Rambling on the Fly

September 1 is the official opening of fly season (not opening of THE fly). Sure, you can swat away with a cheap fly swatter, rolled up newspaper or your favorite monthly bill but September through the end of October is when you get your trusty high pressure salt weapon out of the gun safe and begin the saline safari. For those who may not be familiar with the modern sportsman’s carnage technique, these small plastic trinkets shoot a burst of air that propels a pinch of salt somewhere under the speed of sound. If the huntress or huntsman is worth their salt, a this pest of an insect finds itself before the Lord of the Flies seeking mercy in the afterlife.

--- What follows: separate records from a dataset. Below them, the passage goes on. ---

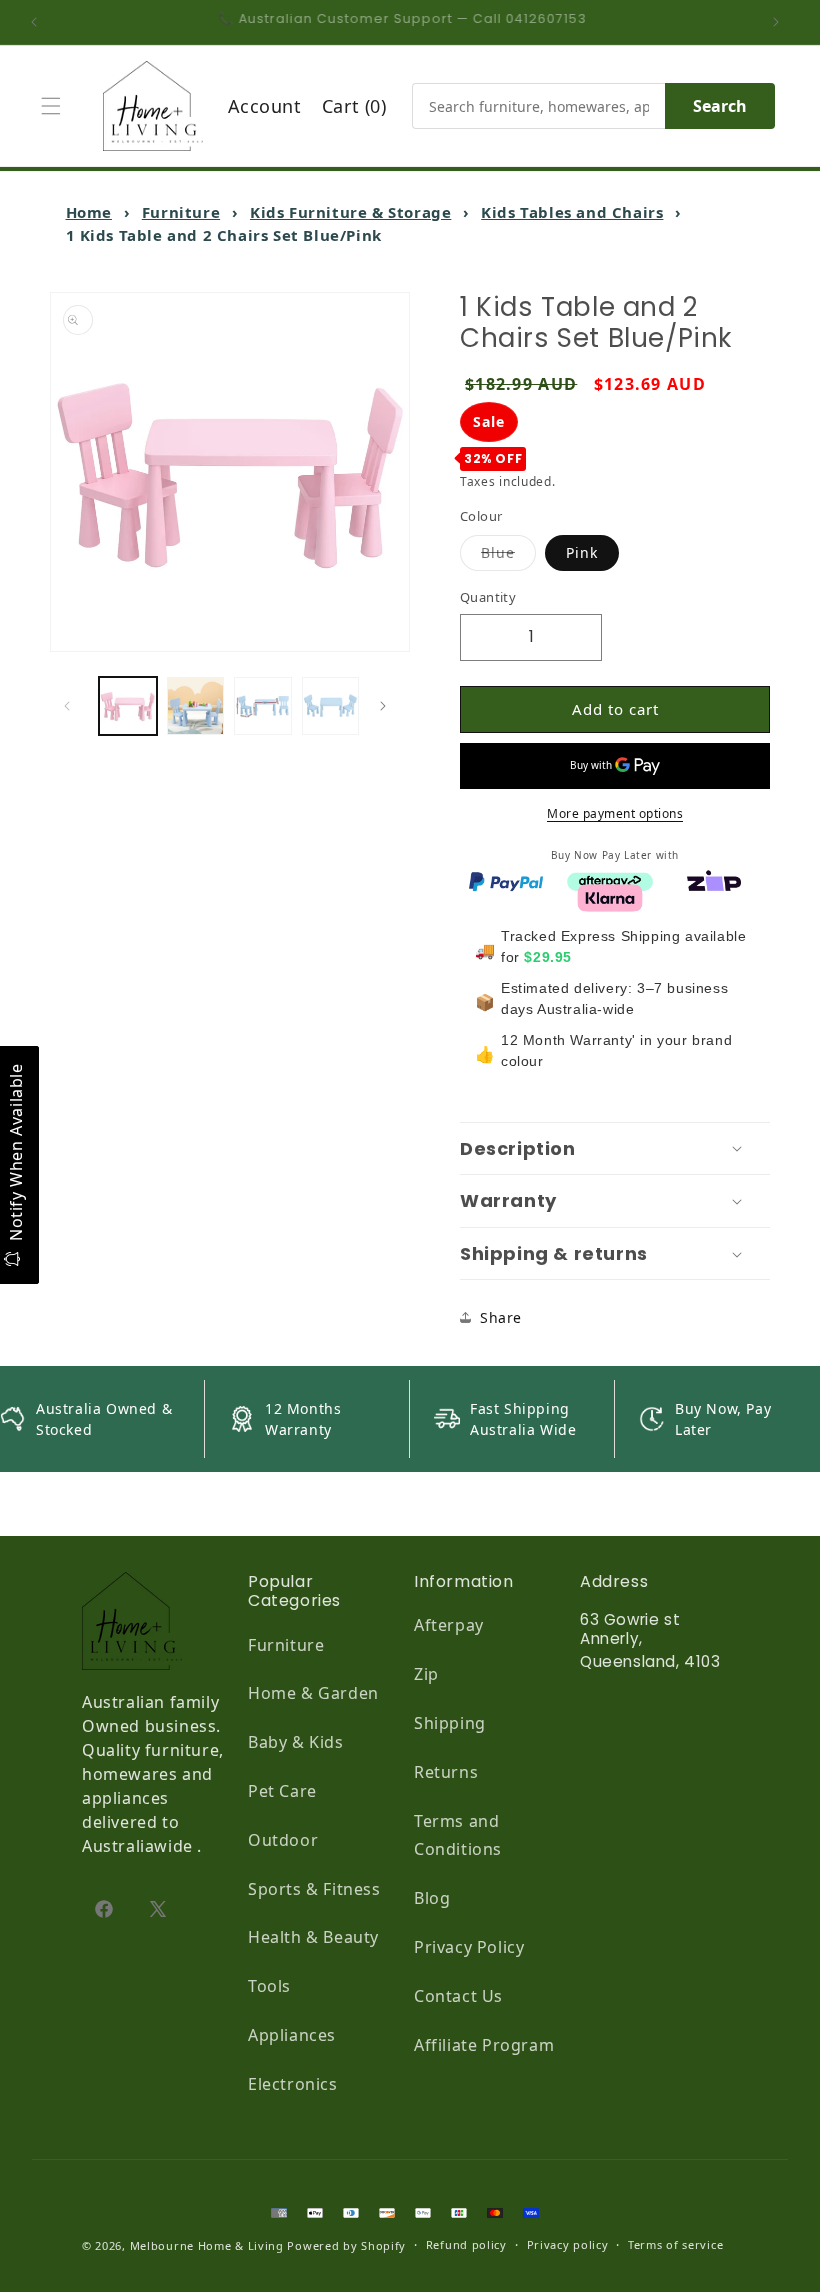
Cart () (354, 106)
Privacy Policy (469, 1947)
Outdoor (283, 1840)
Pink (582, 552)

This is the only prey that will find you; no hiding in a blind, sitting in a pit or using the mating call of the common house fly. Of course it helps your bag limit if you’re sitting on manure, roadkill or a copy of the New York Times. It is legal to gun them down when they’re grounded. The true aficionado will be adept at taking them “on the wing”; naturally you have to allow them to set their wings before blasting. Bag limit has varied over the years as well as possession limits. The old timers talk about the seasons of yore when they could take as many of these winged vermin as possible each day, and possession limit in the root cellar was two million.

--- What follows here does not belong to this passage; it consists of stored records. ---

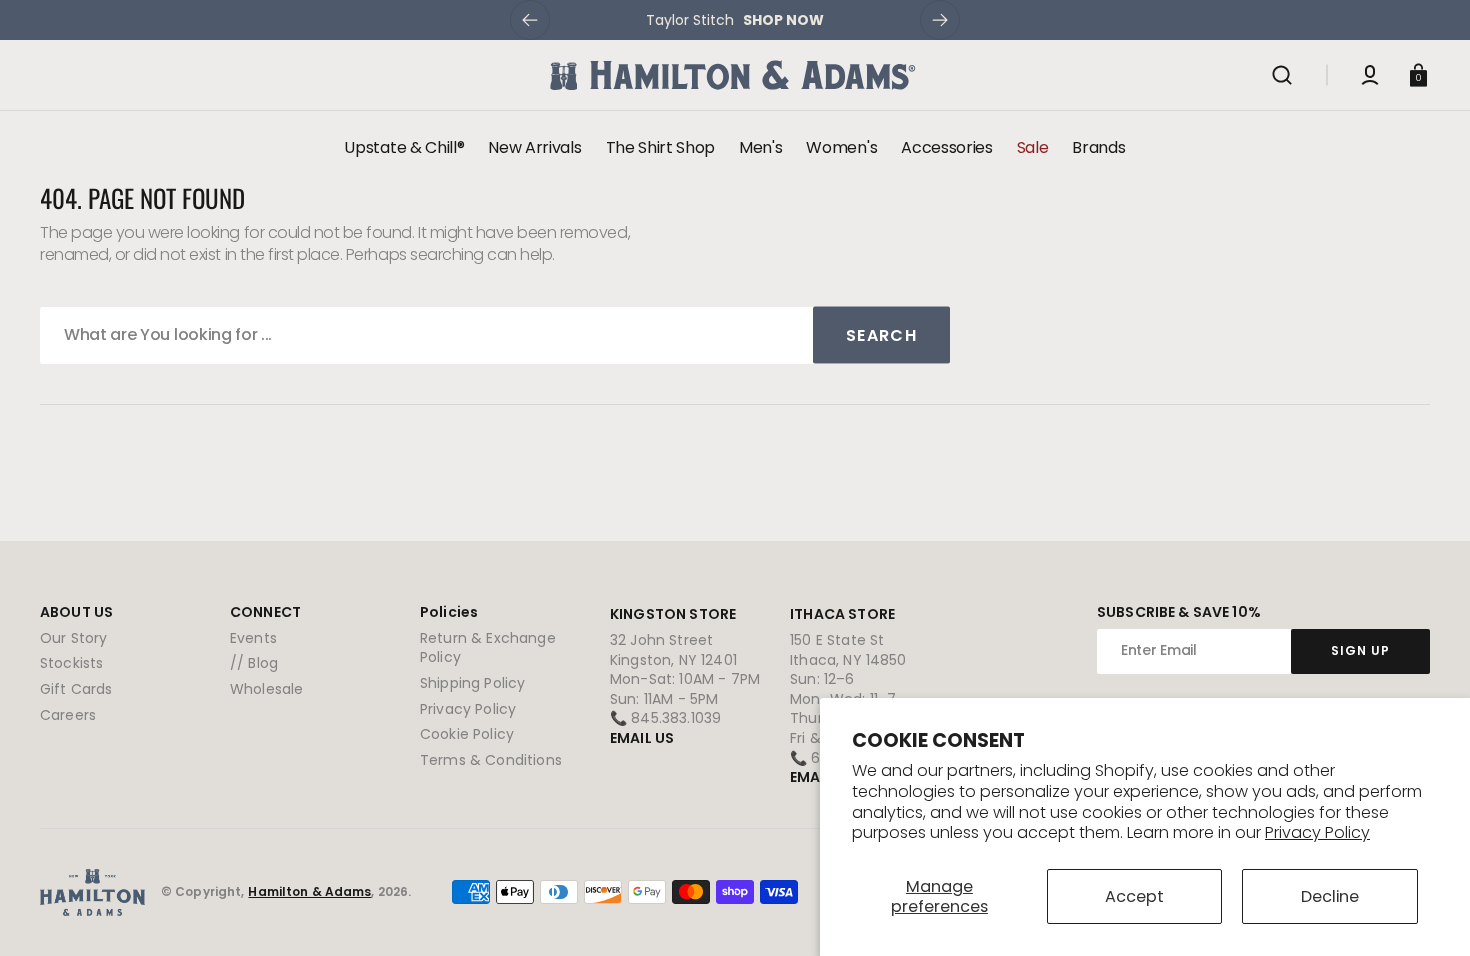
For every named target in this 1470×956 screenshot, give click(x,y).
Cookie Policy (467, 734)
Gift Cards (76, 689)
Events (253, 638)
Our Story (73, 638)
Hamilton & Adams (309, 892)
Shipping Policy (472, 683)
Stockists (71, 663)
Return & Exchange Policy (488, 648)
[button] (1282, 75)
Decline (1330, 896)
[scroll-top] (1427, 913)
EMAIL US (642, 738)
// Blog (254, 663)
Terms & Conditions (491, 760)
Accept (1134, 896)
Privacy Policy (1317, 832)
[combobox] (495, 335)
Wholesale (266, 689)
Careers (68, 715)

Of course we can’t speak of this fall frenzy without mentioning ammo. The iodized vs. plain salt argument has gone on for a hundred years between members of the Swiss Guard. Most adhere to the “matching the gunpowder to the game” doctrine. A horse fly requires a little something extra; kosher salt is recommended for these larger targets. A good blue sea salt is the most versatile of all sodium chlorides. This load is known to be effective on fruit flies and even box elder bugs (caveat: when they are in season). Rock salt tends to foul your barrel and muzzle velocity here is measured by snail speed.

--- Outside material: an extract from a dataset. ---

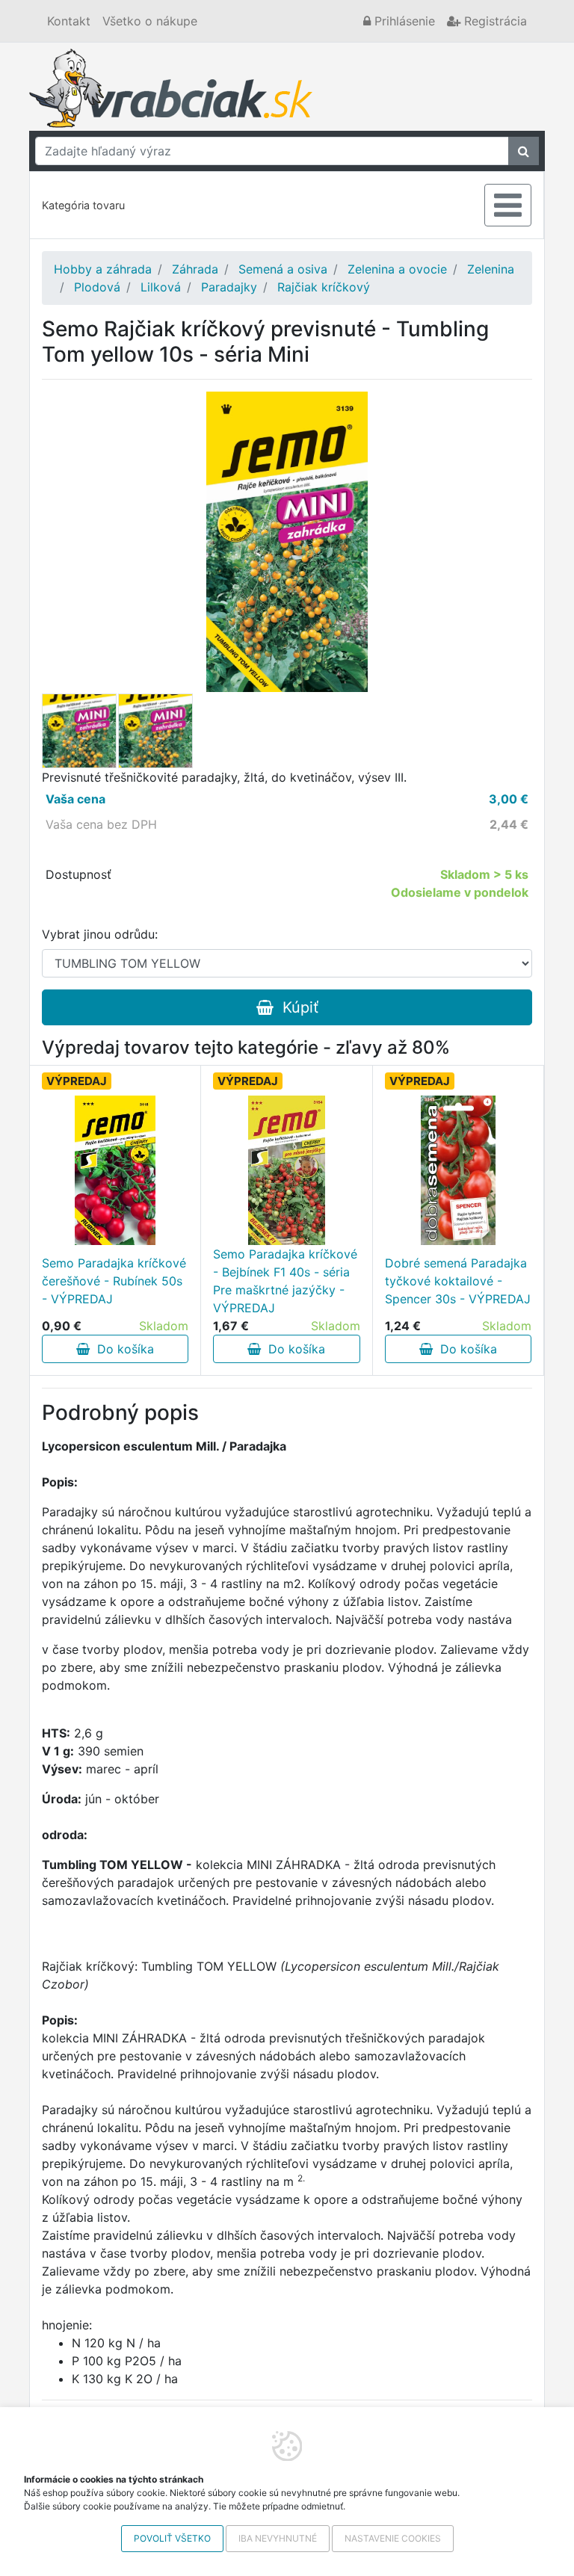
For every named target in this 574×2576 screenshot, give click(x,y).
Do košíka (122, 1348)
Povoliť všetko (172, 2538)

Variants in the laws of some states have caused understandable angst among pursuers of the musca domestica. New York and California Fish and Wildlife agencies have declared female flies off limit. The headache of sexing insects in flight is vexing. Pro advice is to avoid flies around mirrors; they are generally female. If you spy a fly looking lost but not asking for directions, it is certainly male. For the younger stalker with exceptionally eyesight, do not open fire on a fly carrying a purse; it could be a man purse but is a life sentence in Attica worth it? The imposition of transvestite flies makes you yearn for the old times of fly identification. A recent article in House and Fly magazine waxed philosophically about the existence of transgendered insects.

All of this is a bit of silliness; but isn’t that what we need? Even in prayer we can get so caught up in words, we forget to pray. Monastic founders of monasteries and convents knew that the bow string can be too taut and prone to snapping. Thus there were periods of walking and talking, relaxing the general rule of silence for a brief time. Concern about “what’s happening in our world today” has perennially come to light century after century and can threaten to drown the mind and heart with depression. Is there time for goofiness in our lives? If not, your soul may be too stretched. G.K. Chesterton wrote once that, “Humor is that which strikes the immortal soul as damn funny.” (it may be another author, but sounds like Chesterton)

Meanwhile, the buzzing of the wild calls!